Return all the lines below in which the string "button" appears.

(Stored items)
--- START ---
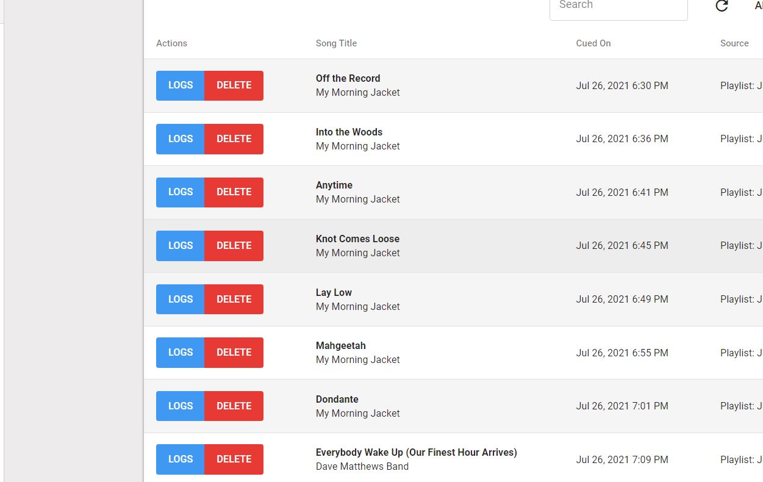The image size is (763, 482).
Task: Sort the queue by the "Cued On" column
Action: [x=593, y=43]
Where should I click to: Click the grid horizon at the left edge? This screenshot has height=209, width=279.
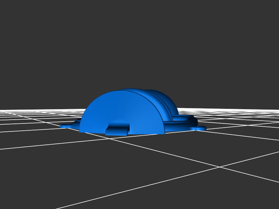point(2,111)
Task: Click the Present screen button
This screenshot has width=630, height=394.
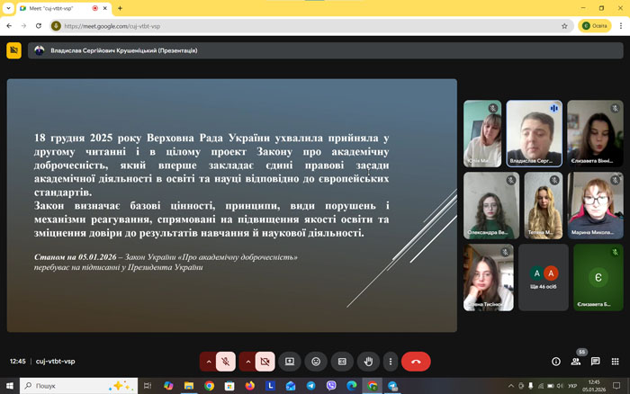Action: pyautogui.click(x=290, y=361)
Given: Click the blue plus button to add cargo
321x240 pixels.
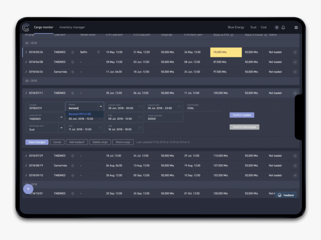Looking at the screenshot, I should point(28,189).
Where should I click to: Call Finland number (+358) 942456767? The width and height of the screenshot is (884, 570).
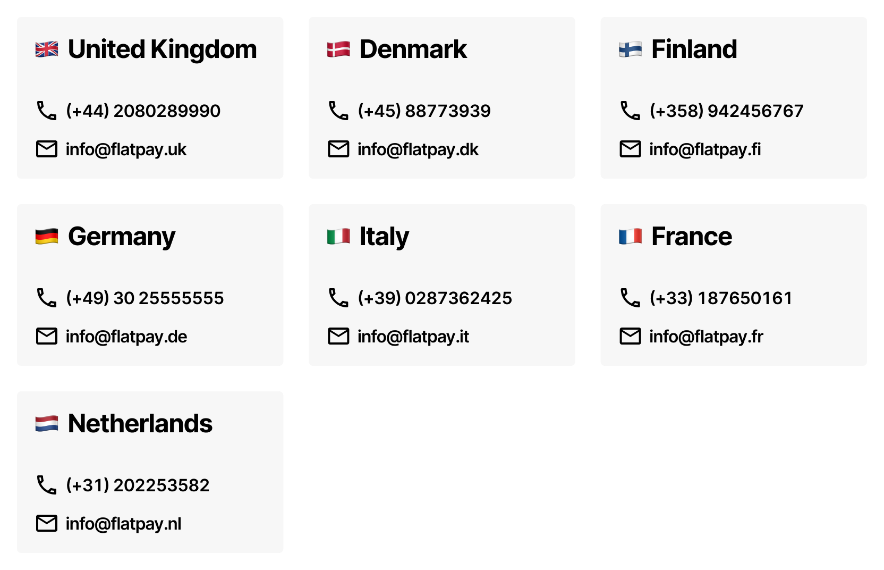pos(726,111)
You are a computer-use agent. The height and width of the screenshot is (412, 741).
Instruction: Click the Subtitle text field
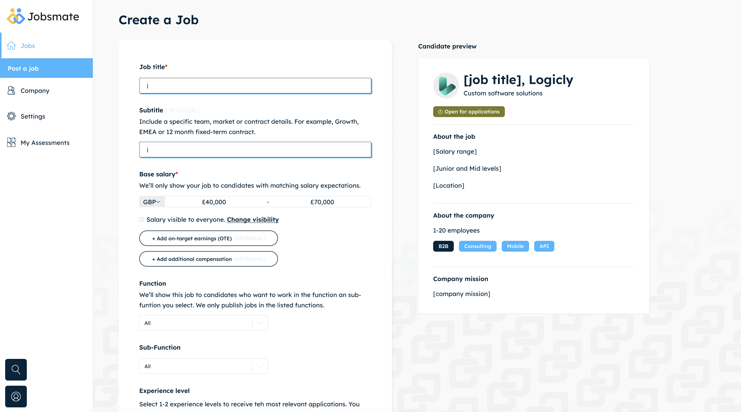pyautogui.click(x=255, y=150)
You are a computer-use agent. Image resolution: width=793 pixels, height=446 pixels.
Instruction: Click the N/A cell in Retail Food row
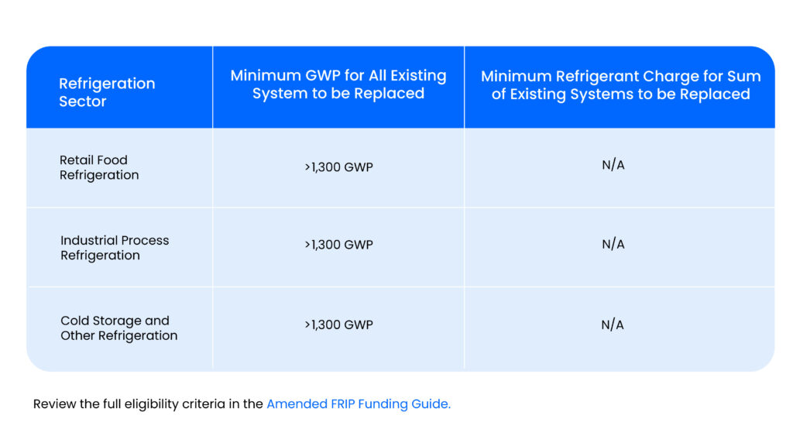(613, 165)
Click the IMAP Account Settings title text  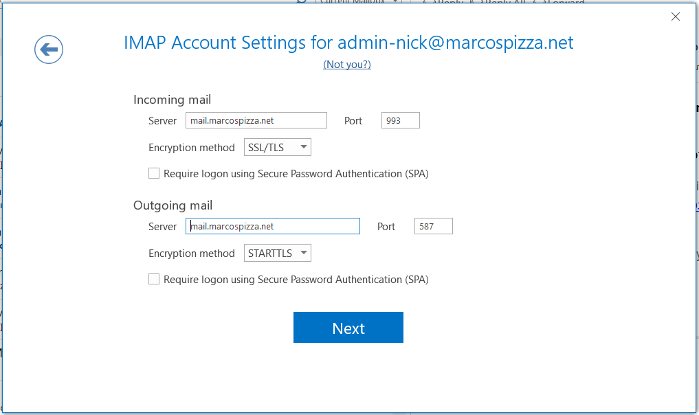[348, 43]
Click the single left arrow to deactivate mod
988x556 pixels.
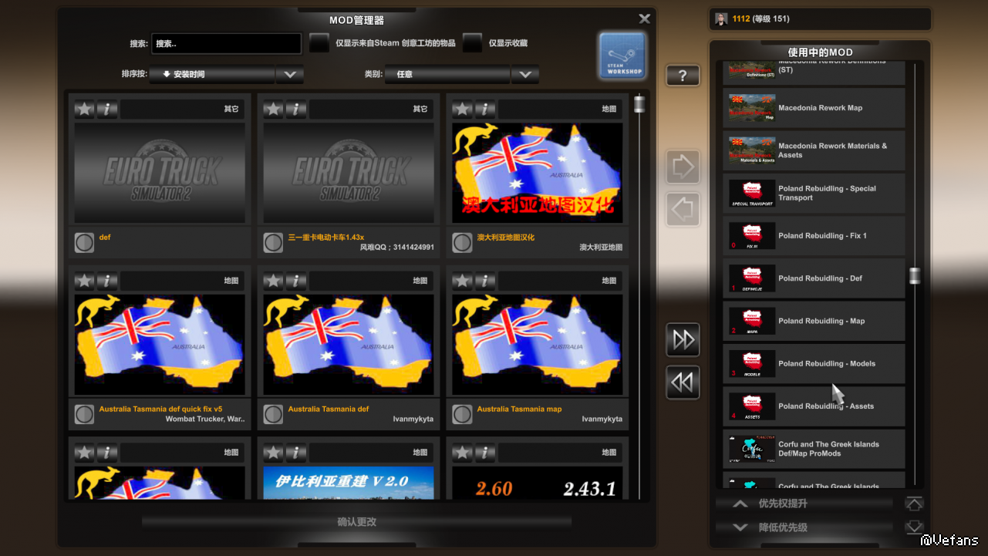tap(683, 209)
--- END ---
§ Result:
Task: Click the Present screen button
Given: Click the blue plus button to add cargo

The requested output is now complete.